This is a little experiment to use CPU performance monitoring counters to find out what limits the maximum performance of PyTorch Neural Networks when running on a CPU.

The experiment was carried out in the following way:

  1. Performance metrics were calculated as described in the post describing counting PMU events in Python and the post applying this to PyTorch.

  2. Measurements were made for all torchvision models, and repeated 10 times to obtain an average. The variety of models is used in order to have a range of algorithms so that the limiting factor becomes more apparent.

  3. Measurements were made in input data of dimensions 3x244x244

  4. Measurements were made on a an Intel Xeon CPU E5-2630 v2 running at 2.60GHz

  5. Measurements were run in single-thread mode:

     torch.set_num_threads(1)
    
  6. In the plots below only every third model is labelled to avoid overcrowding the plot.

The following plot shows the FLOPS performance versus L1 cache miss rate for all of the models:

pytorch perf L1

It can be seen that FLOPS rate is positively correlated with the miss rate showing that it very unlikely L1 cache misses limit performance.

The following plot shows FLOPS performance versus L3 cache misses:

pytorch perf L3

Over most of the plot the correlation is not strong, but where there appears to be some correlation it is again positive.

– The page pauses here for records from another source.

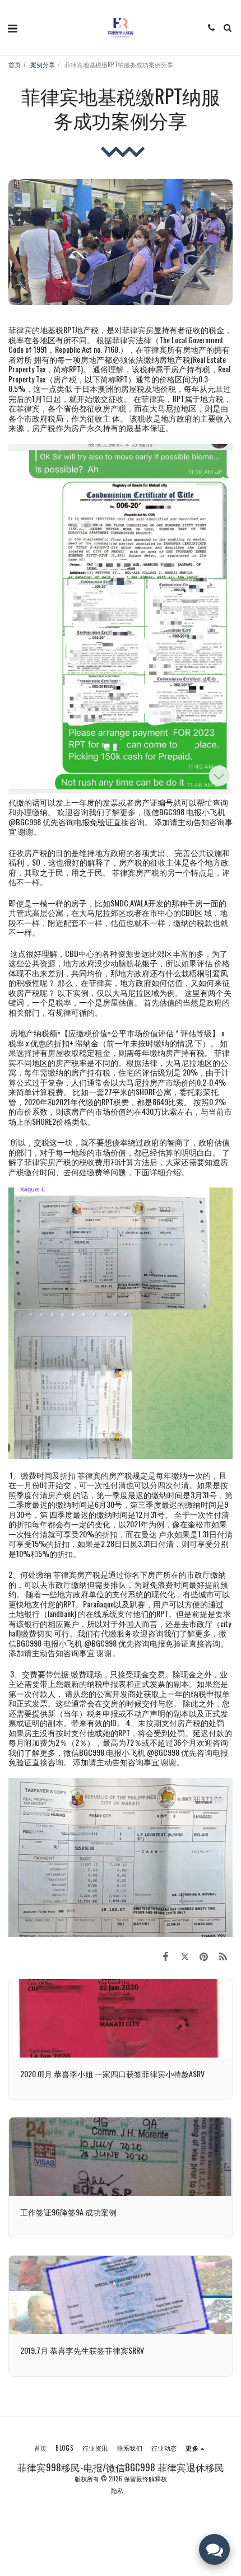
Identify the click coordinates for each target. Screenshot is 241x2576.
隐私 (117, 2490)
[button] (12, 27)
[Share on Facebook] (165, 1955)
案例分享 (42, 64)
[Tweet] (184, 1955)
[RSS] (223, 1955)
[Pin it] (204, 1955)
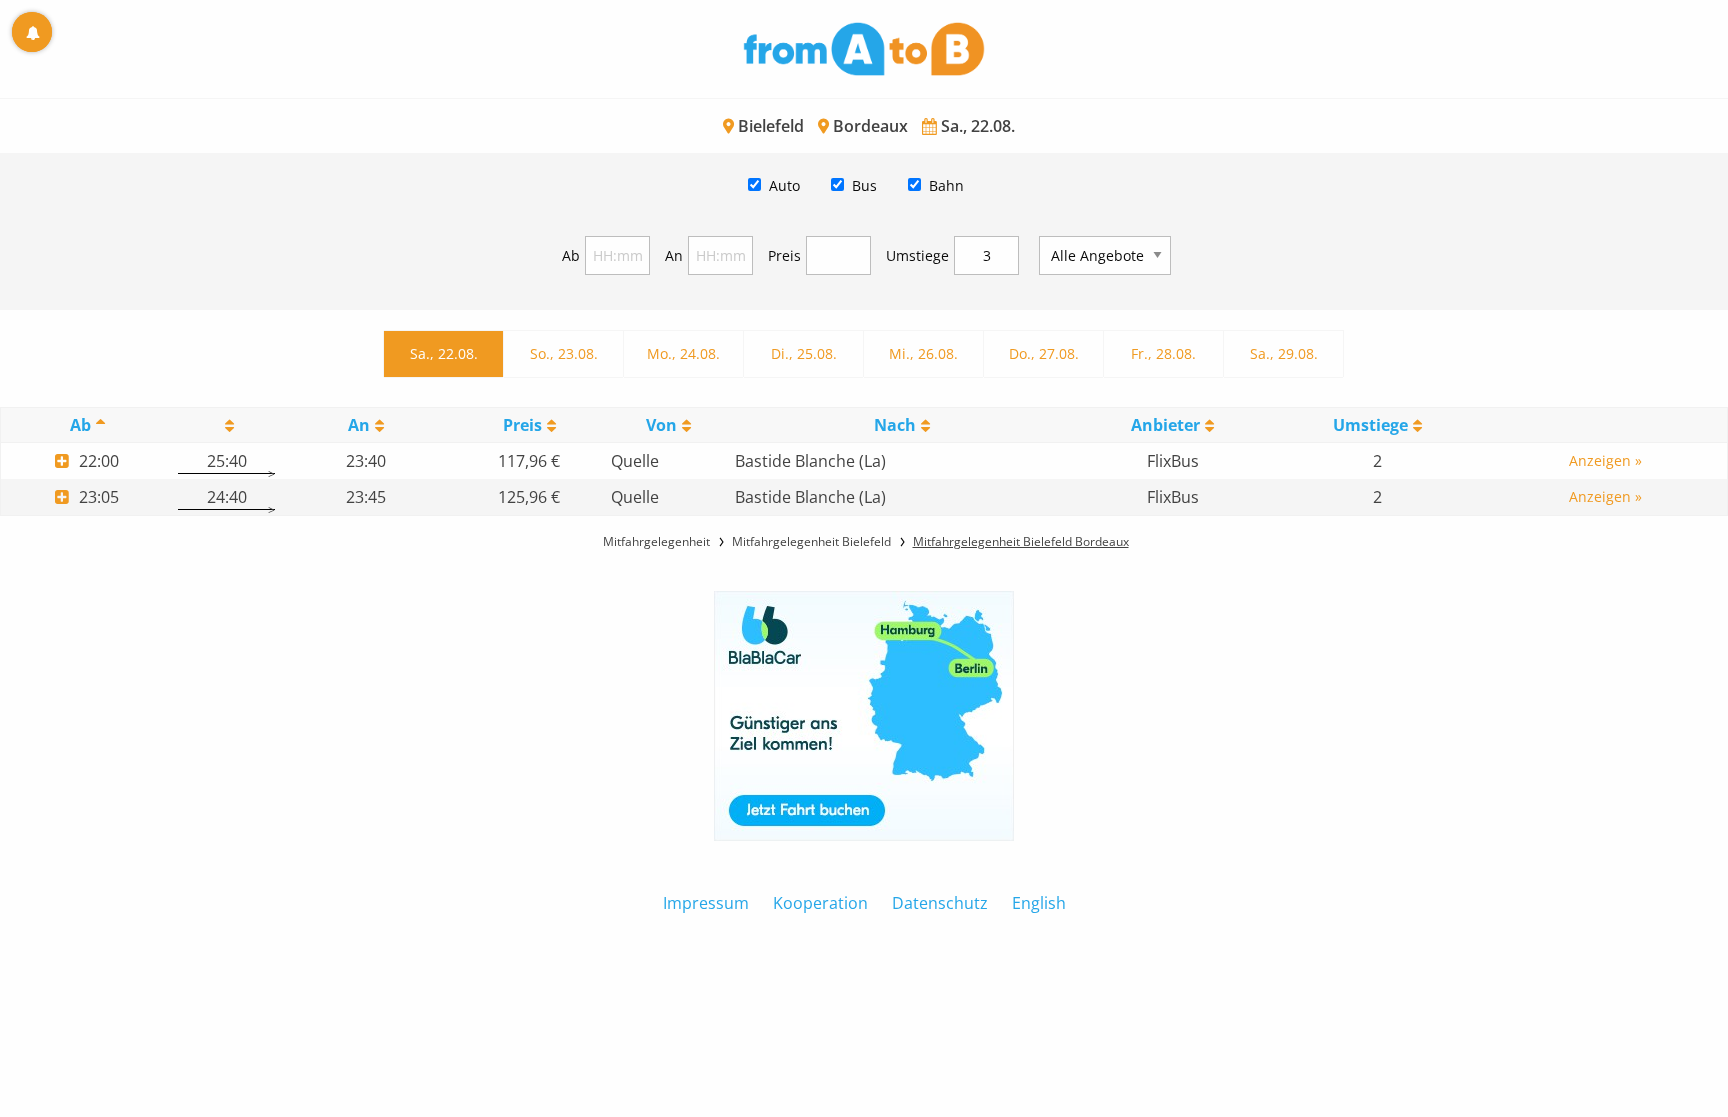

The following shows FLOPS rate versus branch instruction rate:

pytorch perf BR

Here we can see evidence of a limiting factor: the FLOPS rate is negatively correlated with the branch instruction rate. In other words, models with (relatively) lots of branching are slower than models with few branches.

Summary

This quick experiment suggests that computational performance, on CPUs, of the neural network models considered here is limited by the branching logic in them rather than memory bandwidth or total floating point capacity.